Notes to readers of this Blog


Thank you for dropping by to check out my blog. You will see a lot of other Blogs about birds I follow down the left hand side. I strongly encourage you to check some of these out as well, they are entertaining and I love to see birds from all over the world, I hope you do too.

Saturday, 19 May 2012

Lajamanu to Newcastle Waters - Jabiru, Nankeen Kestrels and Night Herons, large snakes and others

The drive from Lajamanu to Newcastle Waters is along dirt for 110 or so kms, followed by a 170 km stretch of mostly single lane bitumen, then 190 kms of dirt and finally 100 or so kms of highway. I was concentrating mainly on the road, so only slowed for the obvious birds on the side of the road. Two different Nankeen Kestrels perched in trees to start with:

Next was a large snake crossing the road. I did manage to get out of the car to take the photos, but was none too keen to get much closer than where I was. I'm glad I slowed to make sure I didn't run over such a majestic creature:

Snakes aren't really high on my id list so I'm happy to hear thoughts on what this might be. Length is between 2 and 3 metres.

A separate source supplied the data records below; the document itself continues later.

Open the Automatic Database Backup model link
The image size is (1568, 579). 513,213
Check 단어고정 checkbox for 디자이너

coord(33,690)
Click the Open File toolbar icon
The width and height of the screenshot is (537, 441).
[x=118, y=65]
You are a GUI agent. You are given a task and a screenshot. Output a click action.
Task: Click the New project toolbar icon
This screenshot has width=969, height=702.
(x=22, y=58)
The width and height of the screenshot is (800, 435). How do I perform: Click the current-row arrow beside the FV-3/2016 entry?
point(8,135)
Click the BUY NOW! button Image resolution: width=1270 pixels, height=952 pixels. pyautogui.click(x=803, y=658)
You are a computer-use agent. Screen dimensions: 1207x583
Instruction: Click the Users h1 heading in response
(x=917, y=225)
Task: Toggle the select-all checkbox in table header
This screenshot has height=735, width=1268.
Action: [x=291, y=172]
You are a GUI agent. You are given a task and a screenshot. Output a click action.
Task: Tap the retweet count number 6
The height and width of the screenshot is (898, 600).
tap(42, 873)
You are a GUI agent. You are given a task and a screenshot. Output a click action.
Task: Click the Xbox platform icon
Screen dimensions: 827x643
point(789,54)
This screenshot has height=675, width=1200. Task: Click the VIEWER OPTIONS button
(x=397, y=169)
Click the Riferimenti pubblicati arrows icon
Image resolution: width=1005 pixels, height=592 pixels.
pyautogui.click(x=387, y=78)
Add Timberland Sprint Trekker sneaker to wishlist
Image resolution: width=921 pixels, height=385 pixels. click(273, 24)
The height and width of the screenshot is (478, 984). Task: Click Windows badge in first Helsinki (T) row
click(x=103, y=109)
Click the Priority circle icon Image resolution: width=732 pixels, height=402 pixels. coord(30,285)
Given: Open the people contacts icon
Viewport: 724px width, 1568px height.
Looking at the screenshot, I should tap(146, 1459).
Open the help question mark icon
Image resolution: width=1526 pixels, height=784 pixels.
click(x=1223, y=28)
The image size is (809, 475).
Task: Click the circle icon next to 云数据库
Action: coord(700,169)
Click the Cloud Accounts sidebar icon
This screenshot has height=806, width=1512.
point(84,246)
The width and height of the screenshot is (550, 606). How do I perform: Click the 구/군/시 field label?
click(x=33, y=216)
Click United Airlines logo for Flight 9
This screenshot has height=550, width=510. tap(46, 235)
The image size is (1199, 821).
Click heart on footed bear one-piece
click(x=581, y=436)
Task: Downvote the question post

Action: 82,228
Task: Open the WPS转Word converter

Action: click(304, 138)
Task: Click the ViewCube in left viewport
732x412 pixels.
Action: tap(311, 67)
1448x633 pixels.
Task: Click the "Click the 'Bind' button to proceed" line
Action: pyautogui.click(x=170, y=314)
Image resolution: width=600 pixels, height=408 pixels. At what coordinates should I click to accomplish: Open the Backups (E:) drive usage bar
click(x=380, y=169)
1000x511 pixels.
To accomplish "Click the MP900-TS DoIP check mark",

I came across a pair of Red-tailed Black Cockatoos next. I had seen a flock of about 50 earlier, but these two were much more accommodating photo-wise. I wondered if the male (on the left) was saying to the female "How's my rump looking?:

I had finished with the dirt for the day, and headed onto the Highway and onto Newcastle Waters. The water level had dropped since the last time I was there, but the birdlife was still firing. The most obvious change was the amount of Nankeen Night Herons. I can't recall seeing so many, and they were flying overhead, sitting on logs and in trees everywhere I looked. Here are a sample of photos:

Another bird I hadn't seen much of in this location was the Jabiru, or Black-necked Stork. I wasn't surprised to see them here, bit I did feel as though I was in Jurassic Park with a Pterodactyl heading towards me sometimes, especially in the late afternoon light:

My final species for this post is the Whistling Kite. After being overwhelmed by the amount of Black Kites previously, the Whistling Kites were more numerous this time near the road. This would also be the case at Lake Woods, which will be my next post, but for now, here are some photos of the Whistling Kites at Newcastle Waters. The first three are of an adult "training" a younger one I think, or maybe just two WK's playing:

There were lots of other species in abundance at Newcastle Waters too. Herons, Egrets, Cormorants and ducks. If anyone is passing through the Stuart Highway between Elliott and Dunmurra, I would strongly recommend a 3 km detour to check out the wonders of this peaceful and bird-abundant spot.

Happy Birding!


  1. Hi!
    Lovely serie with many stunning species
    Greetings from Sweden

  2. What a set of pictures!
    Hurray for the snake, unfortunately I know enough on Aussie snakes to help with ID!
    Most probably a venomous one! Better be careful! :)
    The whistling Kites and the Banksian Cockatoos are great "catches" too!!
    Well done!
    Cheers Richard!

  3. Que variedad de especies.Buenas fotos.Saludos

  4. Thanks for the comments Ingemar, Noushka and Isidro, much appreciated, cheers, Richard

  5. On a smaller scale we get unexpected explosions in numbers of Night heron at tincy suburban Blackburn Lake - then they're gone again.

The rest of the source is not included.